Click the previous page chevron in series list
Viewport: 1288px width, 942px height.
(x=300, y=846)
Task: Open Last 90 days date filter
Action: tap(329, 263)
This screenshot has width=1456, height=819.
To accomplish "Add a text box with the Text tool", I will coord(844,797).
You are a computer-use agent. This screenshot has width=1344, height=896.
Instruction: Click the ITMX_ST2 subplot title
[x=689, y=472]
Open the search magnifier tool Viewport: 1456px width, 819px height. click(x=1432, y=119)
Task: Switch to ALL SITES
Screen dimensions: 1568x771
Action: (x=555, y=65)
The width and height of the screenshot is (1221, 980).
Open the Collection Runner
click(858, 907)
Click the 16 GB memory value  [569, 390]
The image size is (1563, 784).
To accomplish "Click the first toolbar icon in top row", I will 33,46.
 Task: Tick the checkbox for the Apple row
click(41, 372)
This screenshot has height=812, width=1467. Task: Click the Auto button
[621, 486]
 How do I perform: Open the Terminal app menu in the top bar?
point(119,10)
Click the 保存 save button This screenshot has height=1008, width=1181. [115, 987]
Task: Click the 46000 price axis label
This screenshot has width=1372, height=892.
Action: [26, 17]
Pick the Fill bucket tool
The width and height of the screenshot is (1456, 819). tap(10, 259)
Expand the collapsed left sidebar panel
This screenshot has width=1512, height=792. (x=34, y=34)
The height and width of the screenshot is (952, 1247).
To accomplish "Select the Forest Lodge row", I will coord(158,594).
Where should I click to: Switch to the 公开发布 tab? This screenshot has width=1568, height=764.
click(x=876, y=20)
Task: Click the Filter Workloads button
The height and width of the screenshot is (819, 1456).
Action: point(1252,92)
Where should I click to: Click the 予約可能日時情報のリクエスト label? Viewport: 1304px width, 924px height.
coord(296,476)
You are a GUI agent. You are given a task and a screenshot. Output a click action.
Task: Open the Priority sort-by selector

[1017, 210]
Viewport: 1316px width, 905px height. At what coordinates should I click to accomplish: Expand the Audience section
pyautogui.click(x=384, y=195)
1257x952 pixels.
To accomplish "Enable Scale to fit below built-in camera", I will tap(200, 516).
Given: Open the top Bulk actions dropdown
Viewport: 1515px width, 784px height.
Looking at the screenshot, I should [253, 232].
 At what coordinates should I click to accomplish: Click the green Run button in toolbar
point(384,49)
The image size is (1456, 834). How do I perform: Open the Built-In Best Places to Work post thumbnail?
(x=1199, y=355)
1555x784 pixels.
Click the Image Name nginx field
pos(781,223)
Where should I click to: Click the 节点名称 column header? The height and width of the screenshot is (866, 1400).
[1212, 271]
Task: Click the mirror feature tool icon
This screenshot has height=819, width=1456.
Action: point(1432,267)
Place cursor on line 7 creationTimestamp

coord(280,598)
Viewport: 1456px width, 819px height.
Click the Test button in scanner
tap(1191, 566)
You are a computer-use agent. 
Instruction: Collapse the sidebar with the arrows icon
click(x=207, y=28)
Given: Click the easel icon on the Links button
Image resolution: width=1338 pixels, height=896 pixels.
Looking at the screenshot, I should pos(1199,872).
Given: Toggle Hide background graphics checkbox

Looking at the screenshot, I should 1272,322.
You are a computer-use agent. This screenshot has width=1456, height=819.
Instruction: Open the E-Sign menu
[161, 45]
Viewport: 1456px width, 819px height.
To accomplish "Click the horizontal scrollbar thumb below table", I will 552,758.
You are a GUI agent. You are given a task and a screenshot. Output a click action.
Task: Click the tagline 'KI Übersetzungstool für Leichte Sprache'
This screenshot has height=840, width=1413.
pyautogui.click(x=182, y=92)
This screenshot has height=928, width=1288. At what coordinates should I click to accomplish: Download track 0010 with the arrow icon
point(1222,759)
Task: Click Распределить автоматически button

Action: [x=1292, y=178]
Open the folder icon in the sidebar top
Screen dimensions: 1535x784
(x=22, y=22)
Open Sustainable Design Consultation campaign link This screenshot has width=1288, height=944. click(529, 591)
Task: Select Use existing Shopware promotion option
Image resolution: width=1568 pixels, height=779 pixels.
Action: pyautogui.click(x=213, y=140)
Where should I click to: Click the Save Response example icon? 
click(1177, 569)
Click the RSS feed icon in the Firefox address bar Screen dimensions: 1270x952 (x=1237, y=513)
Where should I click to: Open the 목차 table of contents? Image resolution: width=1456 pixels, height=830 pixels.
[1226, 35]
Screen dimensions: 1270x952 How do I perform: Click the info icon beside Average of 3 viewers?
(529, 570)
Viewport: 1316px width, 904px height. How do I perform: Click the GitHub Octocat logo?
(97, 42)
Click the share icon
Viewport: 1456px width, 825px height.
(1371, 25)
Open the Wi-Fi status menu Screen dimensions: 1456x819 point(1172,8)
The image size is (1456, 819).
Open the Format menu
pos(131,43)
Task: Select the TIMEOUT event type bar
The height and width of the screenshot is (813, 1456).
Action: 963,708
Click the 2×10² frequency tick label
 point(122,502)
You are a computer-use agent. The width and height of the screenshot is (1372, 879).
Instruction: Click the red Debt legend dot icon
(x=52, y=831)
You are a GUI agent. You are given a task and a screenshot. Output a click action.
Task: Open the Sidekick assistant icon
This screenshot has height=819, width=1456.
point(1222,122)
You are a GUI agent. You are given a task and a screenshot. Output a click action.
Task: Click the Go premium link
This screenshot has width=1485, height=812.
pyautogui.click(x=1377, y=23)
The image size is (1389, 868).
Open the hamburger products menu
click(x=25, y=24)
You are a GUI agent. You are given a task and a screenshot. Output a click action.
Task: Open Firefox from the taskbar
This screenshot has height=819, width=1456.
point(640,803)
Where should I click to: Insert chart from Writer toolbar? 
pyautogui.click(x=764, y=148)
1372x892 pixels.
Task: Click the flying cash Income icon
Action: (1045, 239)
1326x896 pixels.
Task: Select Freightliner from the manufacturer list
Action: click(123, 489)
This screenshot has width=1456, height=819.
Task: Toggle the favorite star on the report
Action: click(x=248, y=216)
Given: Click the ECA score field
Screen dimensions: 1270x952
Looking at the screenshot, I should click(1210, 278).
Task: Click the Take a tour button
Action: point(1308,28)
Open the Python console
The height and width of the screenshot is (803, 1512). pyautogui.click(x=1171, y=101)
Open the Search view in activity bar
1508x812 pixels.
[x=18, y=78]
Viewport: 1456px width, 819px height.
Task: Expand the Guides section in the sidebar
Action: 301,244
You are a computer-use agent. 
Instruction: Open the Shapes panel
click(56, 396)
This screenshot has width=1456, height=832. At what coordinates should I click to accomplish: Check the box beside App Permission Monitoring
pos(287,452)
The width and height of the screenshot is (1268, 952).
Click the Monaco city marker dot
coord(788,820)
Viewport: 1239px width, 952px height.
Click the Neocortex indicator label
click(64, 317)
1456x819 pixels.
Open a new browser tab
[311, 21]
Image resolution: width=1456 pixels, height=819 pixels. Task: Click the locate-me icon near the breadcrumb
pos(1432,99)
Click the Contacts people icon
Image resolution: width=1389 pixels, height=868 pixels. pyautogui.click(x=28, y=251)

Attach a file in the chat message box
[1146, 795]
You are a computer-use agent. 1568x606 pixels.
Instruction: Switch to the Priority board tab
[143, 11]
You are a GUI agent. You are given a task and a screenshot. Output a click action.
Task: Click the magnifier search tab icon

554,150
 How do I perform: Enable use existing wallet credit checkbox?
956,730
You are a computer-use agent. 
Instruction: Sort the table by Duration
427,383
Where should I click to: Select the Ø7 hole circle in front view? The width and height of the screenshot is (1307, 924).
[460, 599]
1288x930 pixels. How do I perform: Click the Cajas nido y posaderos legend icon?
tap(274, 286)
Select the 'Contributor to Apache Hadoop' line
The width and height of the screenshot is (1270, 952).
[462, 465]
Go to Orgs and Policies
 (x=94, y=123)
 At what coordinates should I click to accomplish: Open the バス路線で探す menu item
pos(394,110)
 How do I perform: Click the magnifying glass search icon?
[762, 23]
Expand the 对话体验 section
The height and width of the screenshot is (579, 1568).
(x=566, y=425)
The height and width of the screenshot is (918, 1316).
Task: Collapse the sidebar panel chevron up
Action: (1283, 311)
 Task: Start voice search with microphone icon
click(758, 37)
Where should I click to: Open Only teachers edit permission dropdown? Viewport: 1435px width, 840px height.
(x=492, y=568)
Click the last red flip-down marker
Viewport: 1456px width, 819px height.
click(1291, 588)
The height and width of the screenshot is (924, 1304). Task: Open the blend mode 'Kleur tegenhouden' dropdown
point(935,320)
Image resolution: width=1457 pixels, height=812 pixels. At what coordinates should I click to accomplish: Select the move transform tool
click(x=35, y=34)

Exercise instructions ::
Wherever the word "Firefox" occurs in the data, copy that whole line.

Result ::
Click the RSS feed icon in the Firefox address bar Screen dimensions: 1270x952 (x=1237, y=513)
Task: Open Firefox from the taskbar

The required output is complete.